# Excerpted records

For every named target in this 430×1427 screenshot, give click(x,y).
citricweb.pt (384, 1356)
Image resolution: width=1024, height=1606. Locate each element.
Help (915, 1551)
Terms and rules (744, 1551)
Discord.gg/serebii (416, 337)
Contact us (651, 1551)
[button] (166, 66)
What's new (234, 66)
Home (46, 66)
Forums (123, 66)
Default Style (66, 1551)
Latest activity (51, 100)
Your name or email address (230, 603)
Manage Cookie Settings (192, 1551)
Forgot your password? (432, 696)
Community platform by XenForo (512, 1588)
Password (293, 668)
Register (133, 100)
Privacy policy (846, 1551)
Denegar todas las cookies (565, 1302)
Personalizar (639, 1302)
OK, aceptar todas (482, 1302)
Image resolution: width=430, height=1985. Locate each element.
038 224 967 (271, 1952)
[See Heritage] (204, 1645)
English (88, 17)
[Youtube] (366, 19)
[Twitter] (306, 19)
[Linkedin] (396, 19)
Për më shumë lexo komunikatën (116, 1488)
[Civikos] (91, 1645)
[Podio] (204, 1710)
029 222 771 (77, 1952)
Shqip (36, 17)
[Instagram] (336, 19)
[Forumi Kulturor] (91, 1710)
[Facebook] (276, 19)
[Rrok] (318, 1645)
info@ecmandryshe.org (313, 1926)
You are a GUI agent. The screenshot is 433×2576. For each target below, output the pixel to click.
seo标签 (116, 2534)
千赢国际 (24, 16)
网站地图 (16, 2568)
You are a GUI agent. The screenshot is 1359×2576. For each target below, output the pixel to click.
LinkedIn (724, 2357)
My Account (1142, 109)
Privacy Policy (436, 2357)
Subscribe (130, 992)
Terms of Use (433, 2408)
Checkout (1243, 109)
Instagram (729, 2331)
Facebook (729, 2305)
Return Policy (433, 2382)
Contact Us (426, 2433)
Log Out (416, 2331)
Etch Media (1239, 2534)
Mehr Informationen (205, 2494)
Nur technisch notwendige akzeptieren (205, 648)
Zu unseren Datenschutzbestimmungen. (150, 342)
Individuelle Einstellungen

# Assigned task
Everything above from the line containing "Help (915, 1551)" down to the line containing "Forgot your password? (432, 696)" is to be transcribed exactly, with both of those lines included and nothing else added.

# Result for this exercise
Help (915, 1551)
Terms and rules (744, 1551)
Discord.gg/serebii (416, 337)
Contact us (651, 1551)
[button] (166, 66)
What's new (234, 66)
Home (46, 66)
Forums (123, 66)
Default Style (66, 1551)
Latest activity (51, 100)
Your name or email address (230, 603)
Manage Cookie Settings (192, 1551)
Forgot your password? (432, 696)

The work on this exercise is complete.